Extracted data entries
################

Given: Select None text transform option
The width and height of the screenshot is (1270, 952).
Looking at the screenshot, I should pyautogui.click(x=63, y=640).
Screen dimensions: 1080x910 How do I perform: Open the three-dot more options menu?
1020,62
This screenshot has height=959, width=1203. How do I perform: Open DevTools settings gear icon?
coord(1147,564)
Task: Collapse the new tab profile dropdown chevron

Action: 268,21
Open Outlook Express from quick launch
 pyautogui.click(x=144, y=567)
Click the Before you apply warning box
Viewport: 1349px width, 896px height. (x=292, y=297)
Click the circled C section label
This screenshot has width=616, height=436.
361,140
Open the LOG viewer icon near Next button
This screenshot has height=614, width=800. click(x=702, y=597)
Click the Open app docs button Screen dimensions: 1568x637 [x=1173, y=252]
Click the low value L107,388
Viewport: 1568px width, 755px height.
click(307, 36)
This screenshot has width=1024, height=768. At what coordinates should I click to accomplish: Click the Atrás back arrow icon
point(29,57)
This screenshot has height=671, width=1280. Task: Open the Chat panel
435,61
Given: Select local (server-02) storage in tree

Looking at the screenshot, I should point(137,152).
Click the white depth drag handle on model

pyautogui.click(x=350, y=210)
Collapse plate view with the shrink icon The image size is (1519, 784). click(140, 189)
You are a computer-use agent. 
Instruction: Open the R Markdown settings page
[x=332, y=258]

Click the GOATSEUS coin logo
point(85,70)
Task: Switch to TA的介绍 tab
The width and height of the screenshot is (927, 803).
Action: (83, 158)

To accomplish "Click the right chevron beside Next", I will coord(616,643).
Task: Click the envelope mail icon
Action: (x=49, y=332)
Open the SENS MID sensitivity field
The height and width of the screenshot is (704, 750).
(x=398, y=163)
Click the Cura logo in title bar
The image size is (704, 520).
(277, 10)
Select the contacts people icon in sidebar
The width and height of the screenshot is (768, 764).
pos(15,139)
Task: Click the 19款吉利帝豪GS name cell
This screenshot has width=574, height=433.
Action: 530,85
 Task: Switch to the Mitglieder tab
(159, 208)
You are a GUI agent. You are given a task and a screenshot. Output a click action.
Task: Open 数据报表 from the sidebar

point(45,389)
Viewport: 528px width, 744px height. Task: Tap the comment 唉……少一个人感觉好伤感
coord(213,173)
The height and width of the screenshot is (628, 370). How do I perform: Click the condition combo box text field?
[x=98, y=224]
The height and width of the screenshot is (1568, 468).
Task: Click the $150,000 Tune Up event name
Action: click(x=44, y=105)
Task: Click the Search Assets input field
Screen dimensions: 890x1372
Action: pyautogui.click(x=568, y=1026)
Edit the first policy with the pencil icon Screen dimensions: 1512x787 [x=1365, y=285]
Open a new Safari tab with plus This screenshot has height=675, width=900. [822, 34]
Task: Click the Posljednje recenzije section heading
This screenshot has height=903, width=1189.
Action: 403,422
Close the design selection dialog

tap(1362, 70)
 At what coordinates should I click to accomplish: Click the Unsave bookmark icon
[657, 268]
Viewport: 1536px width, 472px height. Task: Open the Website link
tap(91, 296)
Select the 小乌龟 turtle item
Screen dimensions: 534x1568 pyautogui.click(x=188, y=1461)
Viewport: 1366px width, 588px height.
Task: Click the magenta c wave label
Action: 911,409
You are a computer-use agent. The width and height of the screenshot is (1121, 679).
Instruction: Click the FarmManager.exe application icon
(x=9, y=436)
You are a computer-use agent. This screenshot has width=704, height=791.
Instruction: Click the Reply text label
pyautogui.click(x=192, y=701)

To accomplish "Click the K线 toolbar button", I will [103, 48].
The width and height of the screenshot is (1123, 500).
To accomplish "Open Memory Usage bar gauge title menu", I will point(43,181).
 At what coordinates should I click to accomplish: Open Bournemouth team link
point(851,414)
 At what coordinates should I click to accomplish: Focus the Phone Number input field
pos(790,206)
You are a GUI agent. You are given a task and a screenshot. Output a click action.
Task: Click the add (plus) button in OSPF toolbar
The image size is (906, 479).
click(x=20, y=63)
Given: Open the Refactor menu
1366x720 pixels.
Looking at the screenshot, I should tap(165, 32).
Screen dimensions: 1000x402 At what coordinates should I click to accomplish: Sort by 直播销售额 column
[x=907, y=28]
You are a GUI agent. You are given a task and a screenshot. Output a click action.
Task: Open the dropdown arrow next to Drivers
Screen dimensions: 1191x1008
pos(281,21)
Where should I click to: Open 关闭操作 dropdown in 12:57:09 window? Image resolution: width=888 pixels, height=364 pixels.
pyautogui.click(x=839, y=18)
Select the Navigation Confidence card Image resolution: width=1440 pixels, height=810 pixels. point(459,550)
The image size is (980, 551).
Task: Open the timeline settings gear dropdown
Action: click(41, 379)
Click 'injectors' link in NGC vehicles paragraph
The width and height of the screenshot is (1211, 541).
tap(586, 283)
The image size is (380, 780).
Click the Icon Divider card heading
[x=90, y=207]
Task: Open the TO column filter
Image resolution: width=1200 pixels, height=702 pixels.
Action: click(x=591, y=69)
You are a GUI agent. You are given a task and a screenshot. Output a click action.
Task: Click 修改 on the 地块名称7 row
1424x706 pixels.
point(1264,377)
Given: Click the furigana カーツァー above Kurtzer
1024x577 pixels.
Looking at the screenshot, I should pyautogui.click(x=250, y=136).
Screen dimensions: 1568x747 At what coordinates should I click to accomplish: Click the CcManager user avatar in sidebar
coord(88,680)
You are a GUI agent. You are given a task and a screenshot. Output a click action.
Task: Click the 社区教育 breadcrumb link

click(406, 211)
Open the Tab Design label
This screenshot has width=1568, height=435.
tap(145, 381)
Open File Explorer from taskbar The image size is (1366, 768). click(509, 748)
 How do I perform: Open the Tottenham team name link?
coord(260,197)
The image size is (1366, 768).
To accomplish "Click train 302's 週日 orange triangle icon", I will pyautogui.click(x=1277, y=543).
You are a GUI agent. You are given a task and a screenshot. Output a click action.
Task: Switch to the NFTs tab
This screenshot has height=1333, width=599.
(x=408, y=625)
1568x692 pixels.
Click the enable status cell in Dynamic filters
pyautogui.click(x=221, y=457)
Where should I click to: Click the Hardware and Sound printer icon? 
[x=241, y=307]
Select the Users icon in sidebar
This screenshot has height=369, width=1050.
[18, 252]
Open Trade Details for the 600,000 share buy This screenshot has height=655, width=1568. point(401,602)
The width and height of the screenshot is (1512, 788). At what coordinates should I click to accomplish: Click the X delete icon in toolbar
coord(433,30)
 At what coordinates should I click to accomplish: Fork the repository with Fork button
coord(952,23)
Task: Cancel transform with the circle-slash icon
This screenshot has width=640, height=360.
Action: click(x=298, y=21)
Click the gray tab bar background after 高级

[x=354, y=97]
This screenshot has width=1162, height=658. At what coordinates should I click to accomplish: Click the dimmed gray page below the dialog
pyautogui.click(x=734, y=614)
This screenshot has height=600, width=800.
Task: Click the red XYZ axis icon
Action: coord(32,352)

################

• [What needs to be done] The records shown above should be given again word for word.

• [Exercise output]
Given: Select None text transform option
The width and height of the screenshot is (1270, 952).
Looking at the screenshot, I should pyautogui.click(x=63, y=640).
Screen dimensions: 1080x910 How do I perform: Open the three-dot more options menu?
1020,62
This screenshot has height=959, width=1203. How do I perform: Open DevTools settings gear icon?
coord(1147,564)
Task: Collapse the new tab profile dropdown chevron

Action: 268,21
Open Outlook Express from quick launch
 pyautogui.click(x=144, y=567)
Click the Before you apply warning box
Viewport: 1349px width, 896px height. (x=292, y=297)
Click the circled C section label
This screenshot has width=616, height=436.
361,140
Open the LOG viewer icon near Next button
This screenshot has height=614, width=800. click(x=702, y=597)
Click the Open app docs button Screen dimensions: 1568x637 [x=1173, y=252]
Click the low value L107,388
Viewport: 1568px width, 755px height.
click(307, 36)
This screenshot has width=1024, height=768. At what coordinates should I click to accomplish: Click the Atrás back arrow icon
point(29,57)
This screenshot has height=671, width=1280. Task: Open the Chat panel
435,61
Given: Select local (server-02) storage in tree

Looking at the screenshot, I should point(137,152).
Click the white depth drag handle on model

pyautogui.click(x=350, y=210)
Collapse plate view with the shrink icon The image size is (1519, 784). click(140, 189)
You are a computer-use agent. 
Instruction: Open the R Markdown settings page
[x=332, y=258]

Click the GOATSEUS coin logo
point(85,70)
Task: Switch to TA的介绍 tab
The width and height of the screenshot is (927, 803).
Action: (83, 158)

To accomplish "Click the right chevron beside Next", I will coord(616,643).
Task: Click the envelope mail icon
Action: (x=49, y=332)
Open the SENS MID sensitivity field
The height and width of the screenshot is (704, 750).
(x=398, y=163)
Click the Cura logo in title bar
The image size is (704, 520).
(277, 10)
Select the contacts people icon in sidebar
The width and height of the screenshot is (768, 764).
pos(15,139)
Task: Click the 19款吉利帝豪GS name cell
This screenshot has width=574, height=433.
Action: 530,85
 Task: Switch to the Mitglieder tab
(159, 208)
You are a GUI agent. You are given a task and a screenshot. Output a click action.
Task: Open 数据报表 from the sidebar

point(45,389)
Viewport: 528px width, 744px height. Task: Tap the comment 唉……少一个人感觉好伤感
coord(213,173)
The height and width of the screenshot is (628, 370). How do I perform: Click the condition combo box text field?
[x=98, y=224]
The height and width of the screenshot is (1568, 468).
Task: Click the $150,000 Tune Up event name
Action: click(x=44, y=105)
Task: Click the Search Assets input field
Screen dimensions: 890x1372
Action: pyautogui.click(x=568, y=1026)
Edit the first policy with the pencil icon Screen dimensions: 1512x787 [x=1365, y=285]
Open a new Safari tab with plus This screenshot has height=675, width=900. [822, 34]
Task: Click the Posljednje recenzije section heading
This screenshot has height=903, width=1189.
Action: 403,422
Close the design selection dialog

tap(1362, 70)
 At what coordinates should I click to accomplish: Click the Unsave bookmark icon
[657, 268]
Viewport: 1536px width, 472px height. Task: Open the Website link
tap(91, 296)
Select the 小乌龟 turtle item
Screen dimensions: 534x1568 pyautogui.click(x=188, y=1461)
Viewport: 1366px width, 588px height.
Task: Click the magenta c wave label
Action: 911,409
You are a computer-use agent. The width and height of the screenshot is (1121, 679).
Instruction: Click the FarmManager.exe application icon
(x=9, y=436)
You are a computer-use agent. This screenshot has width=704, height=791.
Instruction: Click the Reply text label
pyautogui.click(x=192, y=701)

To accomplish "Click the K线 toolbar button", I will [103, 48].
The width and height of the screenshot is (1123, 500).
To accomplish "Open Memory Usage bar gauge title menu", I will point(43,181).
 At what coordinates should I click to accomplish: Open Bournemouth team link
point(851,414)
 At what coordinates should I click to accomplish: Focus the Phone Number input field
pos(790,206)
You are a GUI agent. You are given a task and a screenshot. Output a click action.
Task: Click the add (plus) button in OSPF toolbar
The image size is (906, 479).
click(x=20, y=63)
Given: Open the Refactor menu
1366x720 pixels.
Looking at the screenshot, I should tap(165, 32).
Screen dimensions: 1000x402 At what coordinates should I click to accomplish: Sort by 直播销售额 column
[x=907, y=28]
You are a GUI agent. You are given a task and a screenshot. Output a click action.
Task: Open the dropdown arrow next to Drivers
Screen dimensions: 1191x1008
pos(281,21)
Where should I click to: Open 关闭操作 dropdown in 12:57:09 window? Image resolution: width=888 pixels, height=364 pixels.
pyautogui.click(x=839, y=18)
Select the Navigation Confidence card Image resolution: width=1440 pixels, height=810 pixels. point(459,550)
The image size is (980, 551).
Task: Open the timeline settings gear dropdown
Action: click(41, 379)
Click 'injectors' link in NGC vehicles paragraph
The width and height of the screenshot is (1211, 541).
tap(586, 283)
The image size is (380, 780).
Click the Icon Divider card heading
[x=90, y=207]
Task: Open the TO column filter
Image resolution: width=1200 pixels, height=702 pixels.
Action: click(x=591, y=69)
You are a GUI agent. You are given a task and a screenshot. Output a click action.
Task: Click 修改 on the 地块名称7 row
1424x706 pixels.
point(1264,377)
Given: Click the furigana カーツァー above Kurtzer
1024x577 pixels.
Looking at the screenshot, I should pyautogui.click(x=250, y=136).
Screen dimensions: 1568x747 At what coordinates should I click to accomplish: Click the CcManager user avatar in sidebar
coord(88,680)
You are a GUI agent. You are given a task and a screenshot. Output a click action.
Task: Click the 社区教育 breadcrumb link

click(406, 211)
Open the Tab Design label
This screenshot has width=1568, height=435.
tap(145, 381)
Open File Explorer from taskbar The image size is (1366, 768). click(509, 748)
 How do I perform: Open the Tottenham team name link?
coord(260,197)
The image size is (1366, 768).
To accomplish "Click train 302's 週日 orange triangle icon", I will pyautogui.click(x=1277, y=543).
You are a GUI agent. You are given a task and a screenshot. Output a click action.
Task: Switch to the NFTs tab
This screenshot has height=1333, width=599.
(x=408, y=625)
1568x692 pixels.
Click the enable status cell in Dynamic filters
pyautogui.click(x=221, y=457)
Where should I click to: Click the Hardware and Sound printer icon? 
[x=241, y=307]
Select the Users icon in sidebar
This screenshot has height=369, width=1050.
[18, 252]
Open Trade Details for the 600,000 share buy This screenshot has height=655, width=1568. point(401,602)
The width and height of the screenshot is (1512, 788). At what coordinates should I click to accomplish: Click the X delete icon in toolbar
coord(433,30)
 At what coordinates should I click to accomplish: Fork the repository with Fork button
coord(952,23)
Task: Cancel transform with the circle-slash icon
This screenshot has width=640, height=360.
Action: click(x=298, y=21)
Click the gray tab bar background after 高级

[x=354, y=97]
This screenshot has width=1162, height=658. At what coordinates should I click to accomplish: Click the dimmed gray page below the dialog
pyautogui.click(x=734, y=614)
This screenshot has height=600, width=800.
Task: Click the red XYZ axis icon
Action: coord(32,352)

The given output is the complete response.